Little Devices, Big Challenges

By Anna Lynn Spitzer

Irvine, CA, July 12, 2012 -- Large appliances like refrigerators, washing machines, clothes dryers and freezers have always guzzled the lion’s share of residential electricity. These days, however, they have stiff competition in the form of much smaller devices, as the audience at this week’s SURF-IT summer seminar series learned.

G.P. Li, Calit2 Irvine director and SURF-IT faculty mentor, explained that advances in system-level integration on microelectronic memory chips are creating a new generation of electronic devices that are multiplying in the marketplace and biting off a bigger and bigger piece of the energy pie. Consumers are snatching up cell phones, laptops, tablets, music players, cameras, gaming units and set-top boxes, which are cheaper, faster, smaller and higher-functioning than their predecessors.

Advances in the microelectronics industry have led to a proliferation of electronic devices. CalPlug seeks solutions to their burgeoning energy usage.

In the 1960s, Li told the audience, an IBM mainframe computer had millions of wires and cost a couple of million dollars.  “Today, your laptop is 1,000 times more powerful and [the chips] cost just a few dollars to produce,” he said.

Known in energy parlance as plug-load devices, four billion of these electronic gadgets are in consumers’ hands and homes, and that number will continue to proliferate. Improvements in the microelectronics industry have led to devices that consume far less power than ever before but their ubiquity means they siphon off a lot of electricity.
The U.S. Department of Energy projects that plug-load energy consumption will continue to increase while other appliance sectors’ usage remains flat. “Everyone has their own personal plug load devices,” Li said. “Right now they consume about 10 percent of total energy usage but by 2030, it’s projected to be 25-35 percent. That adds up to a lot of energy.”

The industry faces added challenges from the devices’ AC-to-DC energy conversion process, which has only a 90 percent efficiency rate, as well as a phenomenon known as vampire power, which means even when the devices are switched off, they consume energy while they are plugged into a socket.

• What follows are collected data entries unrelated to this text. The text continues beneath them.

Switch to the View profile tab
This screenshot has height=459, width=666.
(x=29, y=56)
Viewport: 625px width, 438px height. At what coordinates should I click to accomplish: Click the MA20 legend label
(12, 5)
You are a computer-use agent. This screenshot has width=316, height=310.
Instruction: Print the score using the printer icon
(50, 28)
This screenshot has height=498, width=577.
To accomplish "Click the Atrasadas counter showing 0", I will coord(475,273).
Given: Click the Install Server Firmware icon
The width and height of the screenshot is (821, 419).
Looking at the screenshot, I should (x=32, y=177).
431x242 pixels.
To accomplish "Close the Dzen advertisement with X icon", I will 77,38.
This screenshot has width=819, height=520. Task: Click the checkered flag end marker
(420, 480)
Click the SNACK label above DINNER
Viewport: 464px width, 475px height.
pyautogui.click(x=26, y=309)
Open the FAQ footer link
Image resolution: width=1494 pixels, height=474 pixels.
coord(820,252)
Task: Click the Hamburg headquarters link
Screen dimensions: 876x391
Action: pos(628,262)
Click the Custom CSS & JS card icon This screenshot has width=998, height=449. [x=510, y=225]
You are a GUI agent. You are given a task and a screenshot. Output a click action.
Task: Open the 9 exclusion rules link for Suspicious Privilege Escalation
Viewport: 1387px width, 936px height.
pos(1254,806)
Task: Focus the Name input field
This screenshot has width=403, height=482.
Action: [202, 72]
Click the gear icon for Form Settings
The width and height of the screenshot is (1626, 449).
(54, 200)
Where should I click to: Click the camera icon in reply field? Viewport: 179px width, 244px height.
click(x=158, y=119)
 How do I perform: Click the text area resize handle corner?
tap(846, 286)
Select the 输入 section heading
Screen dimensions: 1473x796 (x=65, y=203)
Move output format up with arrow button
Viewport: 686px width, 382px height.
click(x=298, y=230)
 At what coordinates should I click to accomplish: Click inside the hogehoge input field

Additionally, a growing demand for home healthcare solutions puts additional pressure on plug loads. “Healthcare reform will lead to more managed care options, and people will handle their healthcare from home instead of going to the doctor’s office,” said Li. “In order to guarantee the same quality of care we have to find solutions.”

Creating energy-efficient solutions to this growing demand is the focus of the California Plug Load Research Center (CalPlug), which opened last year in the Calit2 Building. Funded by the California Energy Commission, it brings together researchers, utility companies, government agencies, manufacturers and vendors.

The center takes a “holistic” approach, said Li, incorporating not only engineering innovation but market and behavioral research, organizational coordination and consumer education. “Electricity is not tangible. You can’t touch it. So how do you provide this information to consumers?” he asked. “You have to educate them to encourage them to make changes that will save energy.”

Li, who serves as the center’s interim director, believes the answer lies in collaboration. By coordinating efforts among utilities, agencies and businesses, CalPlug seeks to enact changes in product manufacturing as well as encourage new incentives, policies and standards. “We are working with many faculty within UCI, as well as opening the doors to new partnerships,” he summarized.